_EXTRAIT_
Cet homme de main pur et dur redouté et redoutable du milieu culturel du régime stalinien aurait pu (du?) attendre avant de pourfendre Le rideau de fer. Ce long métrage compte en effet parmi les représentations filmiques les plus équilibrées et intelligentes des premières années de la Guerre froide. Les films qui vont suivre s’avèrent souvent excessifs / zinzins dans leur dénonciation de l’URSS et de ses agents.
Dénoncé par des commentateurs américains qui craignent une augmentation de l’anxiété, de la colère et de la suspicion au sein du grand public américain, Le rideau de fer est plus médiatisé que tout autre long métrage sorti en 1948. Le jury de la Academy of Motion Picture Arts and Sciences l’ignore toutefois totalement lorsque vient le moment de choisir les meilleur film, acteur, actrice, réalisateur, etc., de l’année 1948, mais je digresse. Cette académie est-elle mentionnée à quelques reprises dans notre tout simplement génial blogue / bulletin / machin depuis septembre 2019, demandez-vous, ami(e) lectrice ou lecteur? Oui, elle l’est.

_JEU DE DONNÉES_
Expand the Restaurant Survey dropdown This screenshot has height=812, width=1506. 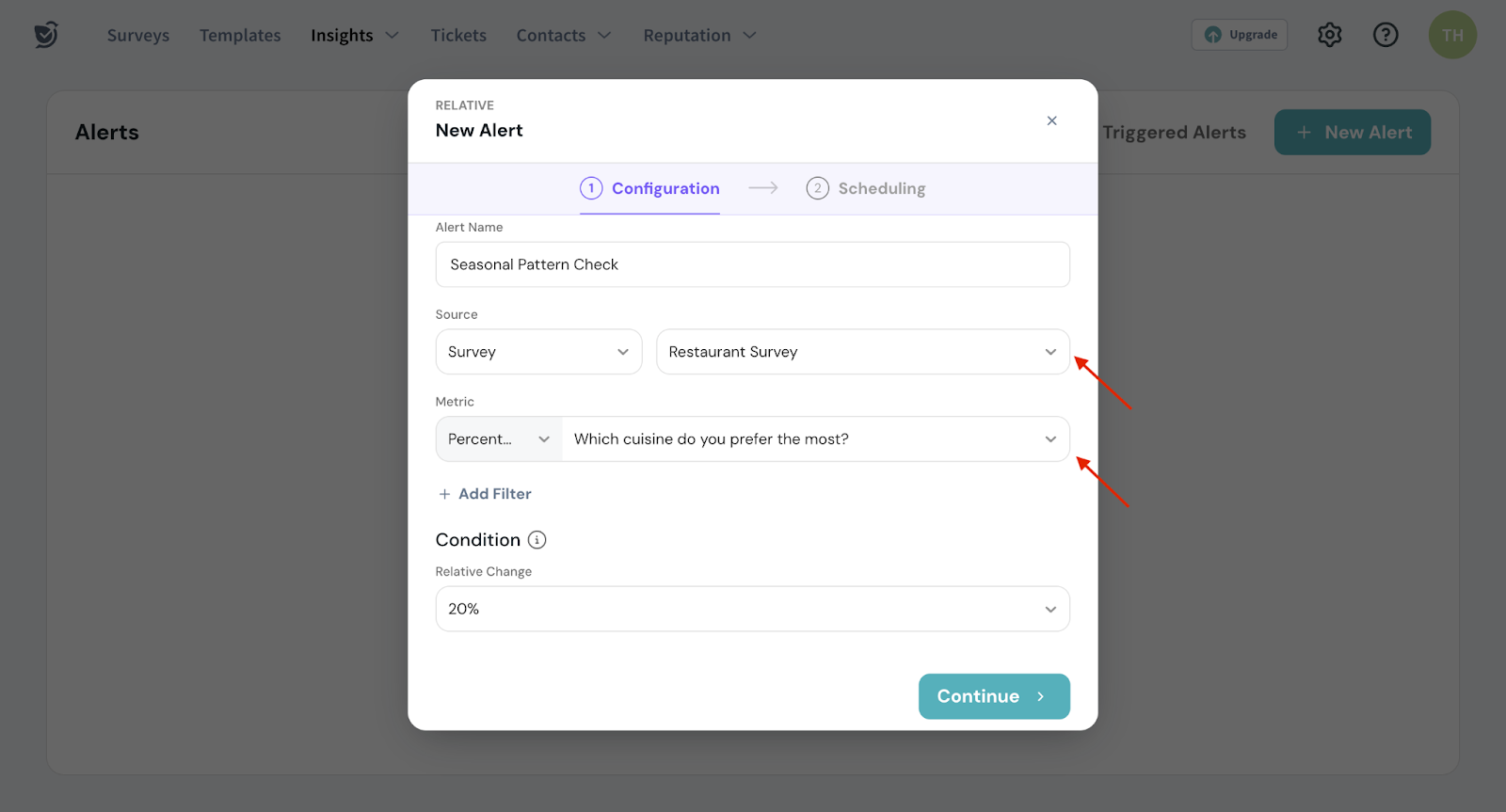(x=862, y=352)
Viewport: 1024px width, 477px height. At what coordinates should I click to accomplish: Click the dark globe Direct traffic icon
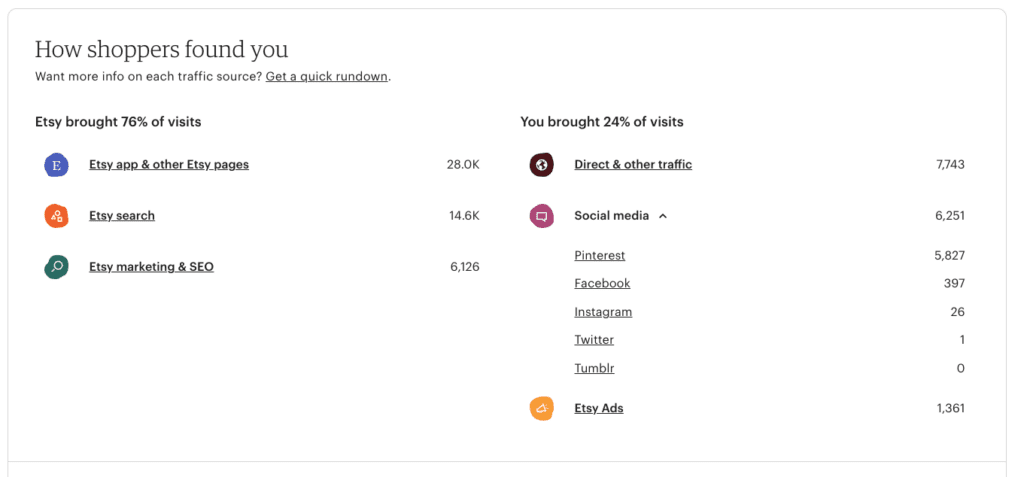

_TÂCHES À RÉALISER_
• A. Énumérez les catégories de prix que l'extrait sur Le rideau de fer cite pour l'année 1948.
• B. Veuillez modifier l'extrait entre « Cet homme de » et « de ses agents. », inclus, en remplaçant « régime stalinien » par « régime soviétique ».
Seul l'extrait doit servir de source.

_RÉPONSES PAR TÂCHE_
• A. Meilleur film, meilleur acteur, meilleure actrice, meilleur réalisateur

• B.
Cet homme de main pur et dur redouté et redoutable du milieu culturel du régime soviétique aurait pu (du?) attendre avant de pourfendre Le rideau de fer. Ce long métrage compte en effet parmi les représentations filmiques les plus équilibrées et intelligentes des premières années de la Guerre froide. Les films qui vont suivre s’avèrent souvent excessifs / zinzins dans leur dénonciation de l’URSS et de ses agents.